Back on earth, the Philosopher obtains for Cuchulain the use of the body of grocery clerk Robert Emmett Aloysius O’Kennedy to wear as his own – mythological hero contrasted with the small concerns of the then Irish citizen. Cuchulain is initially filled with terror at his host’s feelings for the creature known as The Boss, and he is assailed by worries that are strange to him: whether his clothes are fashionable or if people are gossiping about him. Cuchulain’s bodily contortions of cartoonish nature as he confronts Aloysius’s Boss are worthy of Flann O’Brien. Cuchulain is shown to be no great fit for the human world, but useful as a mirror to show the faults of that same world. He has a son – Cuanduine – who continues his quest.

Parodies of newspapers

King Goshawk was written from 1923 to 1926. In 1925, O'Duffy left Ireland disillusioned and moved to England, where the last section of the book is based. This move reinvigorates this final section with a new energy as Cuanduine becomes a celebrity.

Parodies of newspapers – reports in differing styles, very funny small ads for accommodation and sensationalist stories – pervade this section and may be seen as influenced by Joyce's Ulysses. (One set of small ads for rental accommodation has a running joke about children not being allowed. One can surmise that this was based on O'Duffy's personal experience.)

There are also pops at political posters, a chapter in play form and, in the final section, a dissection of Larky Gigglesworth's popular song Blue Bananas that is worth the price of admission alone.
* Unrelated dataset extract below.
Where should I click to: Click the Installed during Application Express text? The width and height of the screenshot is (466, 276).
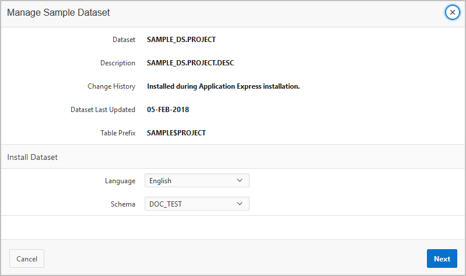click(x=223, y=86)
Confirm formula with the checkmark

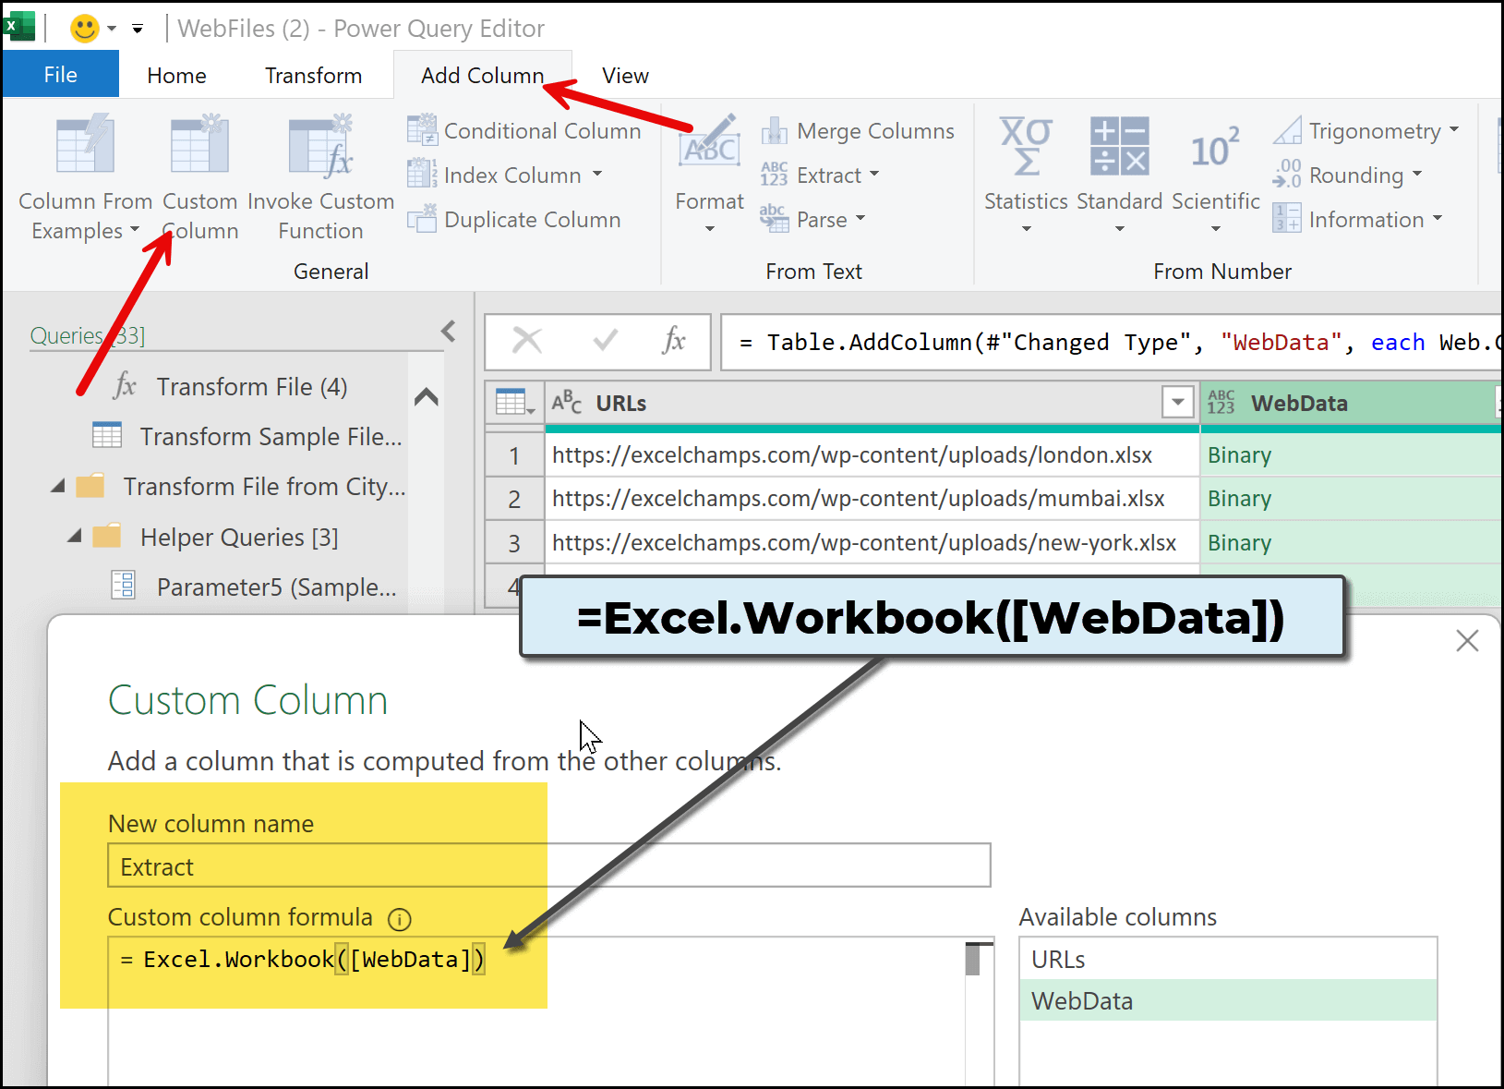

There are also Rabelaisian lists including a list of photos taken of Cuanduine. Ultimately this is savagely funny, raged-filled satire that has a surprising contemporary relevance. As he says of war, "nobody ever knows the real cause or meaning of these wars, and that if anyone asks he is immediately put to silence".

As Cuchulain wears Aloysius O'Kennedy's body, Aloysius's spirit soars into outer space and ends up on the planet of Rathe in the second book of the trilogy, The Spacious Adventures of The Man in The Street. Here O'Duffy critiques society through an imagined one that is an often an inversion of his contemporary one, for instance the very funny conceit that eating is treated like sex so the inhabitants are monophagus – they must choose a food and then stick with that for the rest of their lives. Common sense Aloysius argues the benefits of capitalism against the utopian Rathean argument: "And what, he asked, was the good of inducing those who already consumed as much as they wanted, to consume more, when there were other people who did not get enough for their ordinary needs?"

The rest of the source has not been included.